From Michael Robertson, Worshipping Walt: The Whitman Disciples:
Whitman was not suggesting that all men were repressing a supposedly shameful tendency; rather, he was celebrating the seeds of a politically powerful democratic affection that existed within every person and that only needed encouragement to blossom. Whitman’s poems of adhesiveness were intended not to set a few men apart but to bring all Americans together.
It is this inclusiveness that has made arguments about Whitman’s sexuality so intense. When Oscar Wilde said, years after his visit to the United States, that the kiss of Walt Whitman was still on his lips, he was claiming an artistic consecration, a mark of special favor. Symonds and Carpenter used Whitman to defend the rights of a persecuted minority, to suggest that same-sex passion was natural and innate in a certain portion of the population. But Walt Whitman refused to consider himself as special or different. He was not a minority but a kosmos. In depicting himself he was depicting you, any reader, every reader—the erms of adhesive love are in all people. It is a message that remains more radical and unsettling than any that Symonds, Carpenter, or Wilde—for all their transgressive courage—ever offered.

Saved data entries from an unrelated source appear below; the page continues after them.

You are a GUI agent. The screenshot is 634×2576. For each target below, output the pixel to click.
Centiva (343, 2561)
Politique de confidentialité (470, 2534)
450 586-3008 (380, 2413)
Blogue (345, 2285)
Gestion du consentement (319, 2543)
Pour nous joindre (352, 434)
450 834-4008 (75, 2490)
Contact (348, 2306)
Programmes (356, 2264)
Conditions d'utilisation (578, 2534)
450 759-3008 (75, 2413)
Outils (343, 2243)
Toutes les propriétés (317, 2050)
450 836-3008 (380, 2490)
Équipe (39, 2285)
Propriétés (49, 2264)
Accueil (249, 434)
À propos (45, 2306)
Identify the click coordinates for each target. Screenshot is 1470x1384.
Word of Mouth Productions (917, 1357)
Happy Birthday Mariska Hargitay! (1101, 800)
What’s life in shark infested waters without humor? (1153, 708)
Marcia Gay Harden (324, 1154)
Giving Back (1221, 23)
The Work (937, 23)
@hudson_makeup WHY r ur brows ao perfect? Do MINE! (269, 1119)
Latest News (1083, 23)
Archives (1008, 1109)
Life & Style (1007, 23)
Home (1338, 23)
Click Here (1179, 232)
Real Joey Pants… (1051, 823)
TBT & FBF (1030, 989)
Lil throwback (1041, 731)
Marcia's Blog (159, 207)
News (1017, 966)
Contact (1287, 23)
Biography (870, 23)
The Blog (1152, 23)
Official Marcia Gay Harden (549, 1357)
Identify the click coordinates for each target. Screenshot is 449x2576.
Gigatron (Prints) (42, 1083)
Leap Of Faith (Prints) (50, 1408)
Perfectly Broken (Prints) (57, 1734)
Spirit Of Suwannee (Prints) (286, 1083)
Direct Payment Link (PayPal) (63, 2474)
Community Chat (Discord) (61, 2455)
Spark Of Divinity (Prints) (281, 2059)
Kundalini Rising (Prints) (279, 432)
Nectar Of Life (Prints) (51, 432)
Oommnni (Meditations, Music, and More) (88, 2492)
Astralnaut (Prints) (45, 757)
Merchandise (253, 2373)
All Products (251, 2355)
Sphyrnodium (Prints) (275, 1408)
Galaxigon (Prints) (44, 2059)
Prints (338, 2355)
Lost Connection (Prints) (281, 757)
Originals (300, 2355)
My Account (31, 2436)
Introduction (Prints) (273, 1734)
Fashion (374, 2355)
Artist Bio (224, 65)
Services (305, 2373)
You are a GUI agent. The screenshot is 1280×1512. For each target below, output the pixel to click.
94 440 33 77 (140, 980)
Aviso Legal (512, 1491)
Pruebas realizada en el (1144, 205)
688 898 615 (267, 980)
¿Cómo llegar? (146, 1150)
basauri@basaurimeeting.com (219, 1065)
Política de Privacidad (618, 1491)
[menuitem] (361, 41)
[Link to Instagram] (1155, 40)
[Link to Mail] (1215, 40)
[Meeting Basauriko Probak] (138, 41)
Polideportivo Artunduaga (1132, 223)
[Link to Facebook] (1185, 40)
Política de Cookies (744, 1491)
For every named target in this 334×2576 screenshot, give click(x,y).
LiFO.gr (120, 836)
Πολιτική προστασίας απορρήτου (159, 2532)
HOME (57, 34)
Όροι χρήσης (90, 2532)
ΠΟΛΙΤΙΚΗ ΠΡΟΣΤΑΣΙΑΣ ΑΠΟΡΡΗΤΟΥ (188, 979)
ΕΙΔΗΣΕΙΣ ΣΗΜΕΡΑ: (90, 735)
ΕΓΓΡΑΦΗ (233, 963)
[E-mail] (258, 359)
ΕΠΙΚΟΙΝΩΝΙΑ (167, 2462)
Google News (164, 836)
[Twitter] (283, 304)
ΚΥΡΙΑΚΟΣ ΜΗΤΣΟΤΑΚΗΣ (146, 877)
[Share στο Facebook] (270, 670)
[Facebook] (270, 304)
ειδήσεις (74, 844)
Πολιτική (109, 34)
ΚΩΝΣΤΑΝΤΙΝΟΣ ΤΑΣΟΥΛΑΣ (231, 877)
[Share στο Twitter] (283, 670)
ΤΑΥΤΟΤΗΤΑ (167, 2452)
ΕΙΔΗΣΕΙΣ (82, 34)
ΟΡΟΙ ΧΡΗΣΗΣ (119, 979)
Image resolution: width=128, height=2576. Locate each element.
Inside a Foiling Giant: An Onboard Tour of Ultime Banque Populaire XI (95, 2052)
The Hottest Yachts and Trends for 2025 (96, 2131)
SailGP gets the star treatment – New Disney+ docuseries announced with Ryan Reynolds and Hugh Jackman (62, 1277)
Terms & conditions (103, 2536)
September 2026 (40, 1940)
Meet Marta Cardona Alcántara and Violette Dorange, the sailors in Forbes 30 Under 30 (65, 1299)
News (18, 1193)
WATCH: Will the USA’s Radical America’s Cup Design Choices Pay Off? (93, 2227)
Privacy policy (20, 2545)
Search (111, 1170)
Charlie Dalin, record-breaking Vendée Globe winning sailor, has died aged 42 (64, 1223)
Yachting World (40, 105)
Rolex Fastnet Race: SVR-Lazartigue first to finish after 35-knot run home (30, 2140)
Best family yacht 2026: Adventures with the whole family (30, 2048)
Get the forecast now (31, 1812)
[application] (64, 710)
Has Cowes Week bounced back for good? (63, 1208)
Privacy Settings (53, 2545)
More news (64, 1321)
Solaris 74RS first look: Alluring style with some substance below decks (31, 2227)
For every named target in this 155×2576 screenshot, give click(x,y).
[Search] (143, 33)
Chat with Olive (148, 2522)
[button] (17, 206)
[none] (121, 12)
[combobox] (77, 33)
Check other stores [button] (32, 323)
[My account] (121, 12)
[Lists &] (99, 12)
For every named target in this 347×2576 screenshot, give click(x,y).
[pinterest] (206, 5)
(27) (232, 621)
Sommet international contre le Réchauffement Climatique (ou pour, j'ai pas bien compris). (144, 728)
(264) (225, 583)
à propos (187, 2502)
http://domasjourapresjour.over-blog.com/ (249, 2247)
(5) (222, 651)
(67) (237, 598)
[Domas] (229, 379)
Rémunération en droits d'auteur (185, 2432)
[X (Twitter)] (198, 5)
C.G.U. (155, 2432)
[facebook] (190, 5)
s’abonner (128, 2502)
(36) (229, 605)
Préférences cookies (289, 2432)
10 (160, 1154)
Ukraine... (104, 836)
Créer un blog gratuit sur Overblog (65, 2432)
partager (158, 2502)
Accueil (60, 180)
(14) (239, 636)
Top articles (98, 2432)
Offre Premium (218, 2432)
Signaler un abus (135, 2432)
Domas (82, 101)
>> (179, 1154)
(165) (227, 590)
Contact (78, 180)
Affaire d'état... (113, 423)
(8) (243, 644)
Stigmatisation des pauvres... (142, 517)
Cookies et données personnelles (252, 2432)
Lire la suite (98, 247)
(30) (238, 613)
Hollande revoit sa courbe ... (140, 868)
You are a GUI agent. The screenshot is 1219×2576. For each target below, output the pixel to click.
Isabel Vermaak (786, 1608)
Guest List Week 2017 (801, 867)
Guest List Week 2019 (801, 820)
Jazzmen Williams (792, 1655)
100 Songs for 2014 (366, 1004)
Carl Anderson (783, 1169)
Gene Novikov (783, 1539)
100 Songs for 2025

Ahistorical determination to claim Whitman for the cause of homosexuality usually tends to ignore the fairly obvious contextual point that no one aside from a few German sexologists and their British acolytes was really developing a framework in which to understand men’s sexual attraction to men (in contrast to a more romantic “manly love of comrades”). It goes without saying that American contemporaries of Whitman’s would not have read the “Calamus” poems as homosexual or even precisely homoerotic, simply because of the cultural context in which they all existed; this is in part why Whitman so enthusiastically rebuffed Symonds’ and Carpenter’s attempts to read “Calamus” love as “Uranian.” Homoerotic relationships and men who engaged in them as a distinct social category did not exist for Whitman or in his America. As Robertson points out earlier in this chapter, an allusion to (female) prostitution elsewhere in Whitman’s oeuvre generated the cultural concern—and censorship&mdash that the “Calamus” poems never did.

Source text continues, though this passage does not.